You could gain much more by coalescing repeated writes to the same address - database scenarios for example

lxgr · on Nov 21, 2023

I guess it's time for `fsync_but_really_actually_sync_it_please(2)` (and the lower level equivalents in SATA, NVMe etc.)?

throw0101b · on Nov 22, 2023

> (and the lower level equivalents in SATA, NVMe etc.)?

This is not a technical problem that needs yet another SATA/SAS/etc command to be standardized. It's a 'social' problem that there's no real incentives for firmware writers to tell the truth 100% of the time.

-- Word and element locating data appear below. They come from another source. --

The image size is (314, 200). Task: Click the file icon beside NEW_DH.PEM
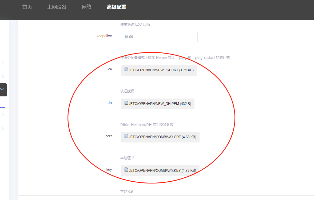pos(126,103)
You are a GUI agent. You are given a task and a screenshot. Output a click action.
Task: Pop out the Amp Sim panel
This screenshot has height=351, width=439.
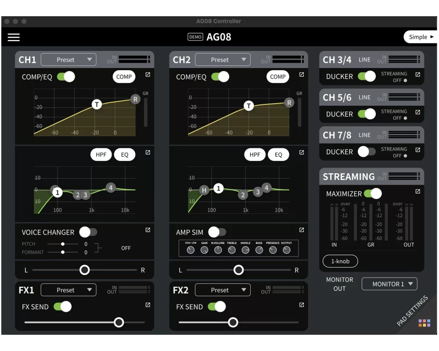pos(302,230)
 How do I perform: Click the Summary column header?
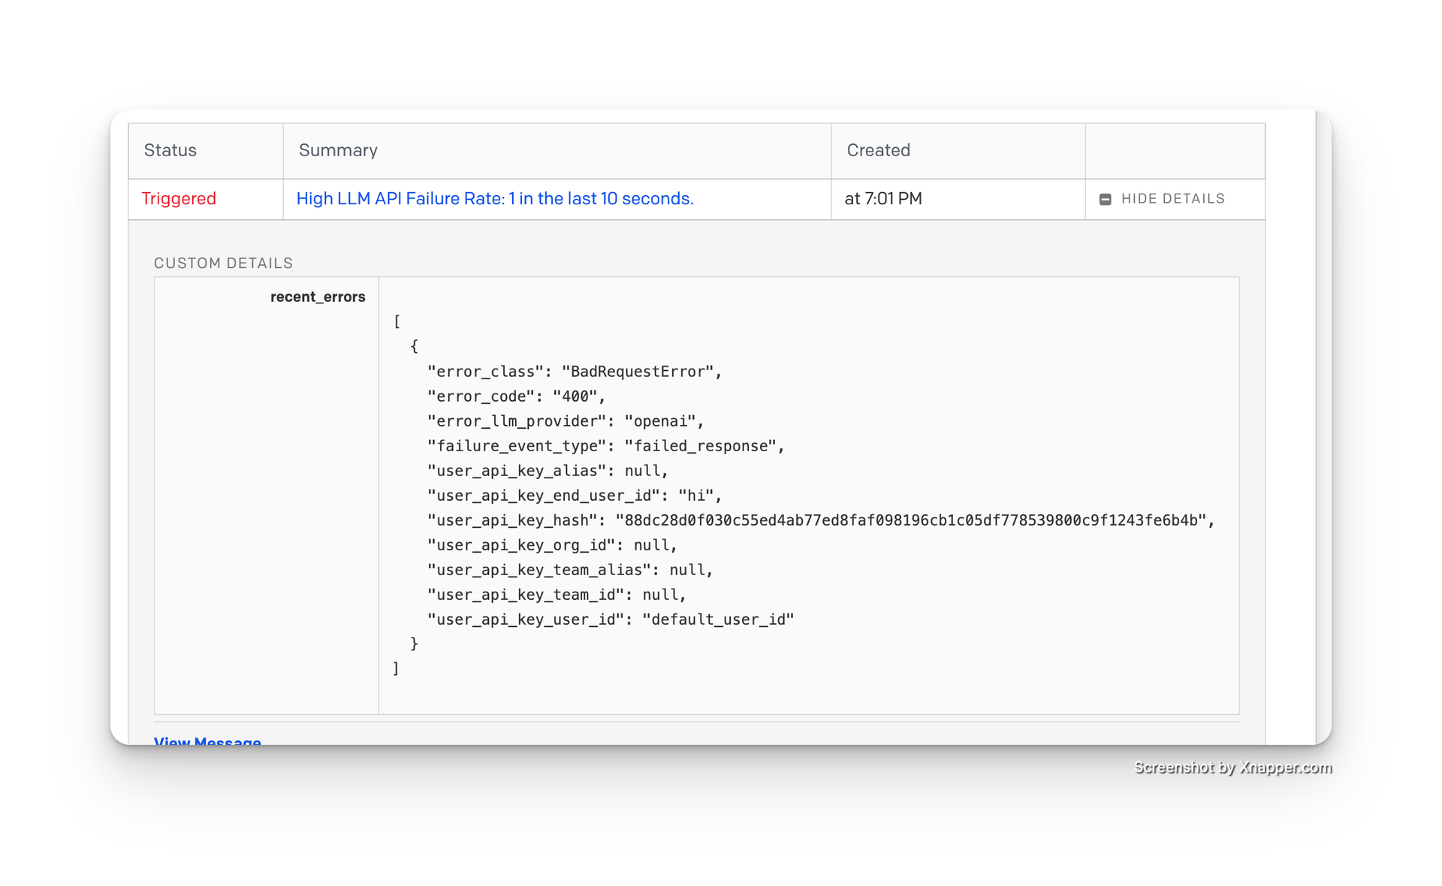pos(338,150)
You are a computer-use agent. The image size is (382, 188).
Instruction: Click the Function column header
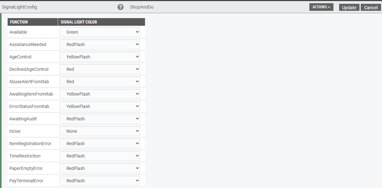point(19,22)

The best you can hope for is if you buy a fancy-pants enterprise storage solution with compatibility lists and approved firmware versions.

lxgr · on Nov 22, 2023

Well said.

Not even OS vendors are immune to the temptations of higher performance through somewhat relaxed interpretation of interfaces: https://developer.apple.com/library/archive/documentation/Sy...

wmf · on Nov 21, 2023

Buggy firmware could also screw that up.

kragen · on Nov 22, 2023

this is like blaming ftx's collapse on sloppy accounting

wmf · on Nov 22, 2023

Yeah, I am being generous.

kragen · on Nov 22, 2023

it's always been one of your best qualities

tripdout · on Nov 22, 2023

Flushing in this case is from the SSDs internal DRAM cache to the actual NAND flash?